A few rare cases even seem to imply that I'm simply being greedy - shopping around for a better cash-deal, which is far from the case. While I'll take a higher salary over a lower one, I'm far more motivated by an interesting project and an opportunity to learn. That's why I'm in Rails rather than many other technologies that pay well. I would never take a higher salary just to do something that was mind-numbingly boring and, in my mind, dead-end. I'm just stoked that I get to work in a field that is cutting edge *and* well paid at the same time ;)

I have no problem with sticking around with a group that values me and that contributes to my own experience. My current contract (with SIRCA) has lasted more than a year.

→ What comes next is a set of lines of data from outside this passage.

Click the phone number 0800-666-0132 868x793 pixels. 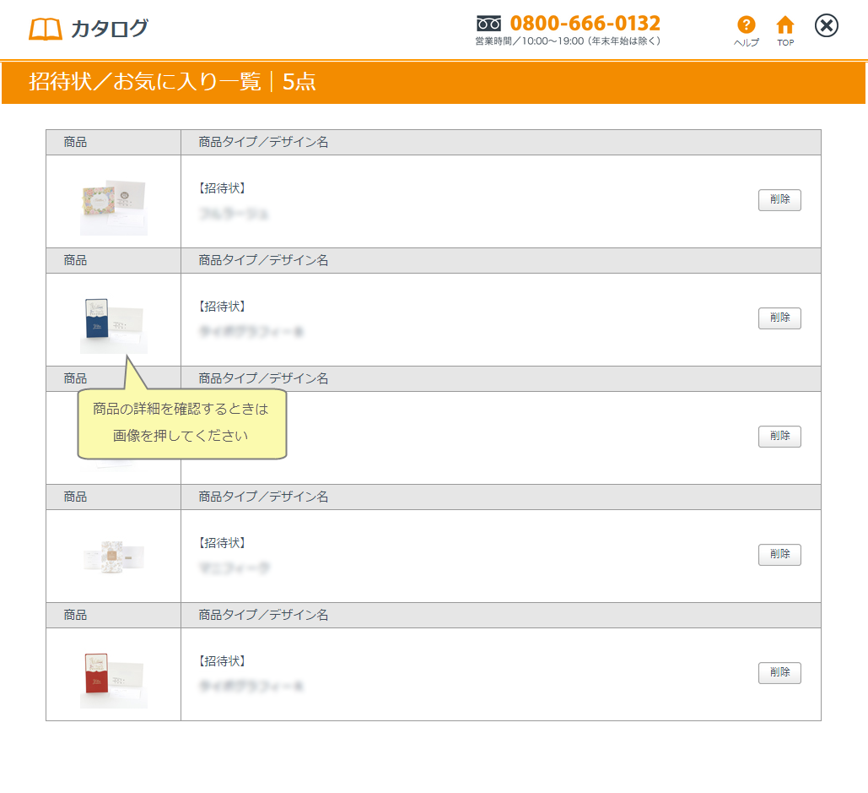coord(585,23)
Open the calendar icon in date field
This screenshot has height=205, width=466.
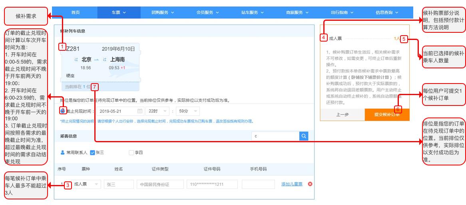140,111
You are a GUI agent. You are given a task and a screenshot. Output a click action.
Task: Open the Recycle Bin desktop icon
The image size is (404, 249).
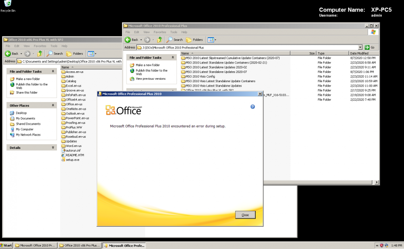6,5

I fully believe that I have added value to this project. I also have learned a great deal. I have also had smaller contracts where I have provided some chunk of functionality or code-review - each of which added visible benefit to the site I worked upon, and also provided an opportunity for me to learn some new aspect of the technology I work with. This is an equal-footing relationship - where both parties receive value.

My previous employment has included roles in which I felt my input was not valued, and in which I had no mentor from which to learn. Effectively I was gaining no value from them, and they were not gaining full value from me either. I stuck around for a long time trying to help out with the project - and eventually left due to burn-out. In hindsight I should have left far earlier and moved on somewhere that I had an opportunity to grow, and that valued the insights I was able to bring. It would have been a better opportunity for me - and the company I was with could have employed somebody that they would have felt comfortable with - increasing their return-on-investment as well.

In a free market - there's no point in sticking with a relationship that is not valuable, or which provides value only to one party or the other. I won't leave for reasons of greed or lack of committment - I'll only leave if you and I are no longer gaining enough value for the professional relationship to be worthwhile.

If an employer doesn't feel that this is reasonable - then we need a good talk on the concept of "fairness".

Healthy economic relationships come about when both parties benefit. Anything else doesn't make economic sense. When the benefit to one or the other fades over time, then it should be understood that this will lead to the eventual ending of the relationship. It's simply a matter of good business practice - and shouldn't be looked on as "lack of committment" any more than moving to a cheaper/more efficient supplier.

</whinge> :)

Update: Bruce Webster has written a follow-on article: some thoughts on up or out which gives a few ideas on how to avoid developer-churn or the Dead-sea effect (and even counteract the thermocline of truth) by providing a non-managerial track for techies to follow. I completely agree. If there was a way "up" that didn't involve "out" I'd go for it!